Start of Material shown

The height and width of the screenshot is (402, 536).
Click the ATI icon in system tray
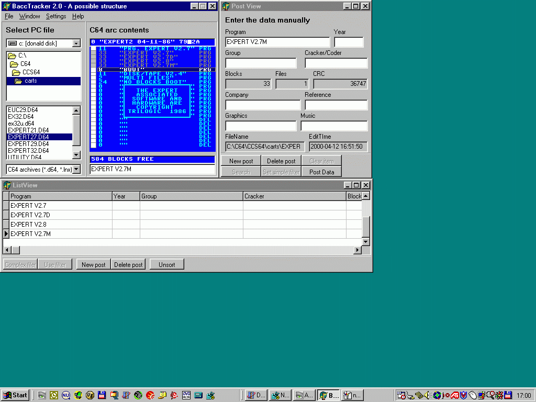pyautogui.click(x=455, y=395)
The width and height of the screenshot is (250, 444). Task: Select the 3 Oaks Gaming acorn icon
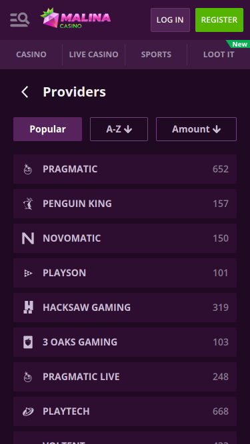tap(28, 342)
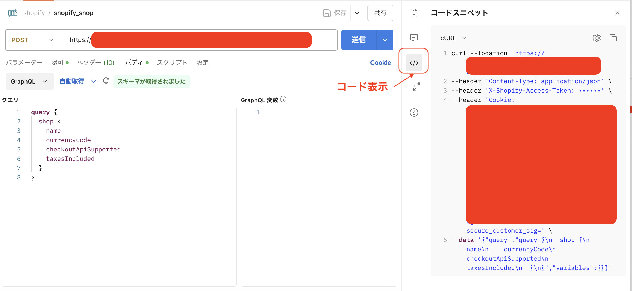The image size is (632, 291).
Task: Open the documentation panel icon
Action: [x=414, y=13]
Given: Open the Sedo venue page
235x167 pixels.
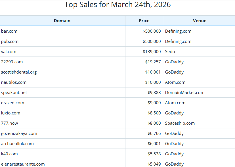Looking at the screenshot, I should pyautogui.click(x=170, y=51).
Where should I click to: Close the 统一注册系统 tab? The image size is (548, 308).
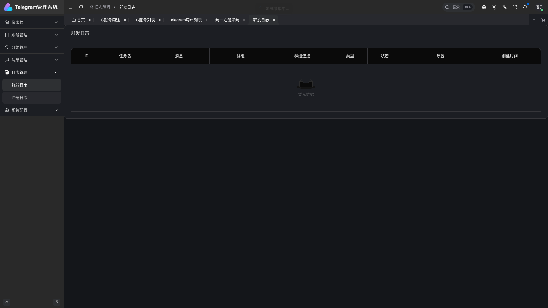click(x=244, y=20)
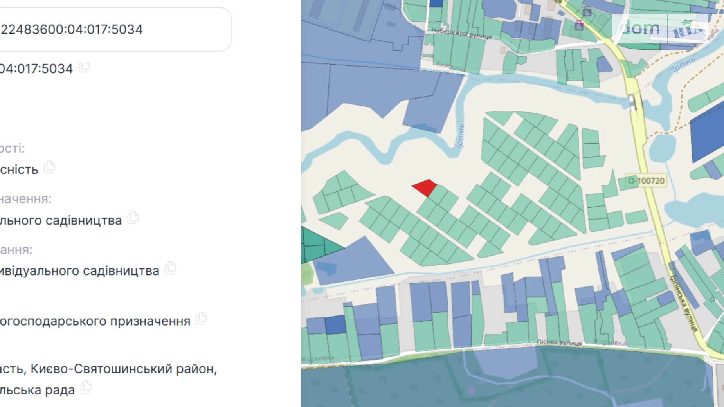Click the 'Жорнівка' label at bottom left of map
The width and height of the screenshot is (724, 407).
[x=318, y=358]
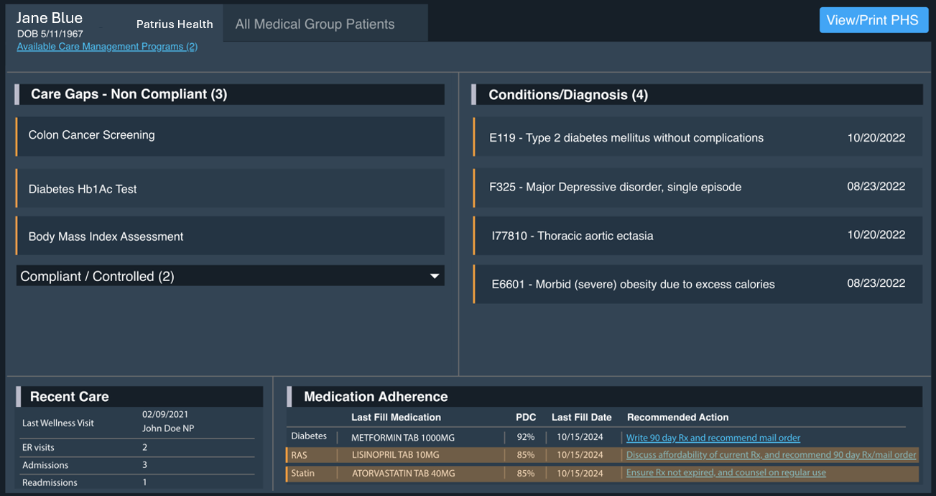Open Available Care Management Programs link

pyautogui.click(x=107, y=47)
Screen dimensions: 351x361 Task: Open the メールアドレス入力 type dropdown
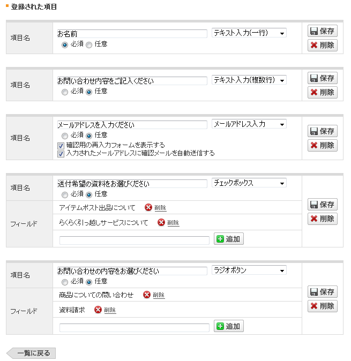coord(249,124)
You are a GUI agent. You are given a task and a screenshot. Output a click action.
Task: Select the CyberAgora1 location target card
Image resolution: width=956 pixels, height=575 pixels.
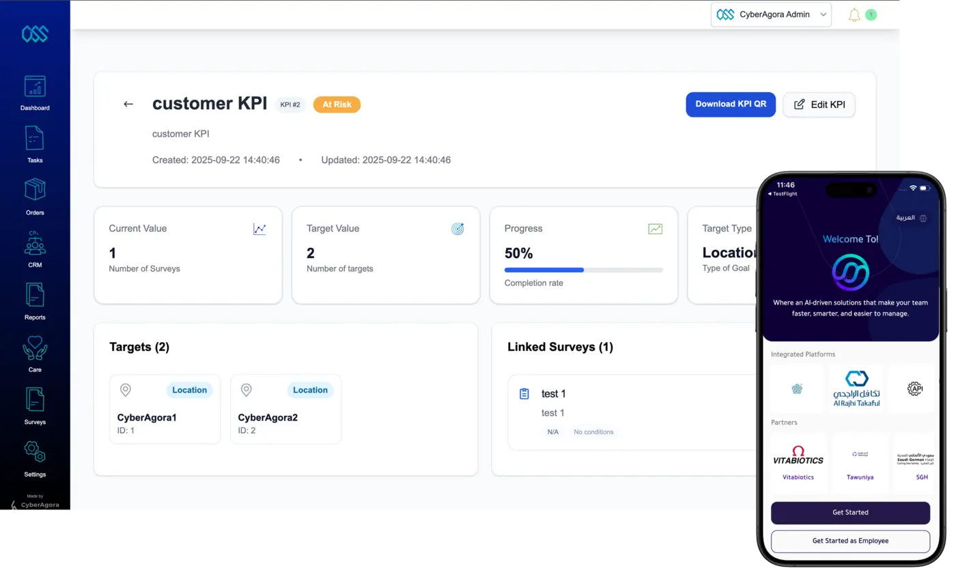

End of Material shown

Return each line of the material from the line containing "The width and height of the screenshot is (250, 444)." through the final line as a JSON array of strings, one string per line. Omit blank lines and exclude the pictures.

[
  "The width and height of the screenshot is (250, 444). Task: Select the 3 Oaks Gaming acorn icon",
  "tap(28, 342)",
  "The image size is (632, 291).",
  "Task: Open the documentation panel icon",
  "Action: [x=414, y=13]",
  "Given: Open the Sedo venue page",
  "235x167 pixels.",
  "Looking at the screenshot, I should pyautogui.click(x=170, y=51).",
  "Where should I click to: Close the 统一注册系统 tab? The image size is (548, 308).",
  "click(x=244, y=20)",
  "Click the 'Жорнівка' label at bottom left of map",
  "The width and height of the screenshot is (724, 407).",
  "[x=318, y=358]",
  "Open Available Care Management Programs link",
  "pyautogui.click(x=107, y=47)",
  "Screen dimensions: 351x361 Task: Open the メールアドレス入力 type dropdown",
  "coord(249,124)",
  "You are a GUI agent. You are given a task and a screenshot. Output a click action.",
  "Task: Select the CyberAgora1 location target card",
  "Image resolution: width=956 pixels, height=575 pixels."
]